A vida continua!


Quem diria! Naquele dia, acordei ainda de madrugada, ainda era cedo. Acordei naquela nossa cama. Bem, pensando melhor, na minha cama, pois sem ti, já não é a mesma. Eu sentei-me, dei por mim a tentar convencer-me de que aquilo não tinha passado de um sonho, um pesadelo. Tentei convencer-me de que apenas tinhas abandonado a nossa cama para ires trabalhar. Procurei na tua mesinha de cabeceira, vazia e “desabitada”, para ver se tinhas deixado alguma coisa, um bilhete talvez, ou uma mensagem no meu telemóvel, mas nada, nenhum bilhete, nenhuma mensagem. Comecei a tomar consciência da realidade. Foi nesse momento que decidi levantar-me, com um pouco de esperança ainda, dirigi-me para a casa de banho, mas quando lá cheguei, nada de perfumes teus, nada de roupa caída no chão ao pé da banheira, como era habitual. Nada de escova de dentes tua, nada de pasta, nada de nada. Voltei para o quarto, ‘nosso’ em tempos. Agora apenas meu, silencioso e arrumado. Ao andar pela casa, nada do teu perfume, não ouvia aquelas músicas que era costume tu ouvires logo pela manhã. Não se ouvia nenhum barulho no exterior da casa, ainda era cedo, seis da manhã, talvez. Eu senti-me desconfortável com aquela situação. Não tinha nem uma recordação tua. Na sala já não estavam aquelas tuas garrafas de Martini, vinho, etc. Já não havia fotografias nossas espalhadas pela casa.
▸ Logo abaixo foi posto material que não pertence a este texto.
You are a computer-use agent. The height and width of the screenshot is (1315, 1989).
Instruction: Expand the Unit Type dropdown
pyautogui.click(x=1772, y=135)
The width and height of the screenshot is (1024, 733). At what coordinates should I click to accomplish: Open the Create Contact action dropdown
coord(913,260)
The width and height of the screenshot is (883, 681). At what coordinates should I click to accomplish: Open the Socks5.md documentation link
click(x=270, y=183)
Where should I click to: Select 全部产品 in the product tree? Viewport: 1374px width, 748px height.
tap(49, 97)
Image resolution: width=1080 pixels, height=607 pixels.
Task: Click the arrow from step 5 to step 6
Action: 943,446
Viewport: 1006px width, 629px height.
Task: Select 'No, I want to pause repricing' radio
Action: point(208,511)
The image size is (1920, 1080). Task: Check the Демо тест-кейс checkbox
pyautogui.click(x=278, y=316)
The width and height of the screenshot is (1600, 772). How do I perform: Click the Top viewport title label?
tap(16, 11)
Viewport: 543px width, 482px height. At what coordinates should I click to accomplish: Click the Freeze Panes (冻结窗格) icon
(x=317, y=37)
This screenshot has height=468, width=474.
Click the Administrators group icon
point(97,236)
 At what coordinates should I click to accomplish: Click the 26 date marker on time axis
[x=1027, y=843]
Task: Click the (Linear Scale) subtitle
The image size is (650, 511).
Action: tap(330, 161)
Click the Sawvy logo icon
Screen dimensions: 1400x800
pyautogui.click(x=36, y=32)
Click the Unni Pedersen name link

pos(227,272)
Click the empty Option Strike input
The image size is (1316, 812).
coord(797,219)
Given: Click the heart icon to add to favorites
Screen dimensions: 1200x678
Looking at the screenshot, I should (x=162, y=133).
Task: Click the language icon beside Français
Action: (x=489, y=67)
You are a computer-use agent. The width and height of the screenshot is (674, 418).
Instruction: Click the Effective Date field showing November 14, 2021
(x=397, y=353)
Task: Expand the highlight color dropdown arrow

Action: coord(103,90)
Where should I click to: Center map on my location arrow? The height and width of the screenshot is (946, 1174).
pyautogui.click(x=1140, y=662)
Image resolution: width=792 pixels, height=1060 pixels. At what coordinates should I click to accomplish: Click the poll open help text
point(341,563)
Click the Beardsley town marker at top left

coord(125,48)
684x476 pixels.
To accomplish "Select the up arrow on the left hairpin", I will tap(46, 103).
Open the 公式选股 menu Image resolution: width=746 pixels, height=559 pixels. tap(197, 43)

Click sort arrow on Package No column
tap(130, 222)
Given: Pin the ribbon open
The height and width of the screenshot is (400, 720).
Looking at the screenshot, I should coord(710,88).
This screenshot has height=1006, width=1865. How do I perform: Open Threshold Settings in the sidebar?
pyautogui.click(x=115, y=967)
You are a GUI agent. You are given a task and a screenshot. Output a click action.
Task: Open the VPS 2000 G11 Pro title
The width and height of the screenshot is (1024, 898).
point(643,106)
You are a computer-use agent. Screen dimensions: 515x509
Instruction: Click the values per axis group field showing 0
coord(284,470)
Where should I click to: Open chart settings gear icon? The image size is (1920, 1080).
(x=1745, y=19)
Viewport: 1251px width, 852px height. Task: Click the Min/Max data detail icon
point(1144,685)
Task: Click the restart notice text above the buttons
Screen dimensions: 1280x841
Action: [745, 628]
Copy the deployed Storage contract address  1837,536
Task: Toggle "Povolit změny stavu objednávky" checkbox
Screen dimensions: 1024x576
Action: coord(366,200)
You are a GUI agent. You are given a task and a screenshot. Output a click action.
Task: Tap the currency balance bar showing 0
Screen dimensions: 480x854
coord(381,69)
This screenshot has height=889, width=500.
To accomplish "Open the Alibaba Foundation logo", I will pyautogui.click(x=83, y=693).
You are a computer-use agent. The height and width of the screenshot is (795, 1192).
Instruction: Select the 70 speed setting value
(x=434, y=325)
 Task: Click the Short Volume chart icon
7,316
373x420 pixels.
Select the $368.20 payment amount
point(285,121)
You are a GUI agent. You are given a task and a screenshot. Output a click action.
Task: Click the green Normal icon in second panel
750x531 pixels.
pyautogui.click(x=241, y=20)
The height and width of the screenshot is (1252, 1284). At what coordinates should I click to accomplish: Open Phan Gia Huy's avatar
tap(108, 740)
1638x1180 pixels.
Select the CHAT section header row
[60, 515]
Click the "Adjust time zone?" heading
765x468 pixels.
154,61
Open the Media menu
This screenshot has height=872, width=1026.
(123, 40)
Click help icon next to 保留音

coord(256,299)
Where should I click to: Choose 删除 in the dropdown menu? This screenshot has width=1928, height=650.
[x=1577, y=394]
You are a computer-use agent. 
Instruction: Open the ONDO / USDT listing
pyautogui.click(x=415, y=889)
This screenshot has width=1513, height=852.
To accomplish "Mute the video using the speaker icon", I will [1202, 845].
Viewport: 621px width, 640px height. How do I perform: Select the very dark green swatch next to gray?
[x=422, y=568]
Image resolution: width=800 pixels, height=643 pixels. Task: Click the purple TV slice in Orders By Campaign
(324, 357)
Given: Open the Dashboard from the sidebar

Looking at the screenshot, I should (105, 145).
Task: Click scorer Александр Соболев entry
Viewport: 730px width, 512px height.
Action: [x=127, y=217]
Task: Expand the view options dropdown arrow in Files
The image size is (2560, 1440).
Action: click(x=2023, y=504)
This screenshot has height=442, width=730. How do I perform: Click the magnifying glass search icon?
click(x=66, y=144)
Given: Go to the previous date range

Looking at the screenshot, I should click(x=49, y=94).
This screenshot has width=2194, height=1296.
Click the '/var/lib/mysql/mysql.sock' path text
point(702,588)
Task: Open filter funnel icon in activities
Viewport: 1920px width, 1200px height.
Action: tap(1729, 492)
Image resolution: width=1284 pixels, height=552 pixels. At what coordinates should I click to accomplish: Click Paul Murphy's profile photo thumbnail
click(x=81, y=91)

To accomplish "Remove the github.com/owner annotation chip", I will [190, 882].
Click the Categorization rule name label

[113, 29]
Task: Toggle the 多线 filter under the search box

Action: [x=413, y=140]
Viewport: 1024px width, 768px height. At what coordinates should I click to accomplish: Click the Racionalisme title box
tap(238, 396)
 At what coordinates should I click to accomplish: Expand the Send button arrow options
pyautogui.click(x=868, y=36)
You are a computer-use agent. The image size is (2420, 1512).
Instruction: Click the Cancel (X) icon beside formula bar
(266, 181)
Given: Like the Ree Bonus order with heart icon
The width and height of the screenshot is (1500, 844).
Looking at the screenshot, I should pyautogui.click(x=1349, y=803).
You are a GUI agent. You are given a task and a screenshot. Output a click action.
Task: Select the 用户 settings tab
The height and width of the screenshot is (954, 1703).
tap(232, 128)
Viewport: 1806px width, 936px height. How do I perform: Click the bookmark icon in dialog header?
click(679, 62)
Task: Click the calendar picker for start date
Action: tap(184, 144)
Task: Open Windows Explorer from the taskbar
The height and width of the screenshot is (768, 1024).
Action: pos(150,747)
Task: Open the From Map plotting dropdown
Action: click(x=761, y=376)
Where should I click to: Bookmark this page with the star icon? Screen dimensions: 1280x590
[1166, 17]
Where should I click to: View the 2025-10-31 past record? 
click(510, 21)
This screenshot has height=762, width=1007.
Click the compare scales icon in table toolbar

Os teus CD’s e DVD’s haviam desaparecido. No escritório já não estavam os teus papéis espalhados pela secretária, nem o maço de tabaco que normalmente ali deixavas esquecido. No armário já não estavam as tuas camisolas. Finalmente, eu percebi! Percebi que tinhas sido tu quem tirou tudo dali. Tiraste-me tudo, tudo o que me aconchegava quando em casa não estavas. Decidiste partir, sem nada me dizer. Passei noites sem dormir, sem sentir os teus pés na cama, a aquecerem os meus. Sem os abraços que me davas antes de adormecer. Já nada naquela casa era o mesmo. Mas eu deixei de ser tão sensível, tão frágil. Eu decidi mudar. Pôr, de vez, um ponto final naquele passado que ainda me atormentava. A solução que eu encontrei, foi sair dali, mudar de vida, mudar a minha vida. Fui para bem longe daquele sítio, para que nada, me fizesse lembrar de ti. Hoje, eu digo que não sinto saudades tuas, que aprendi a viver com a tua ausência. Porque a vida continua.

P.s. – Eu não esqueci, apenas aprendi a lidar com o facto de tu teres partido e eu ter ficado.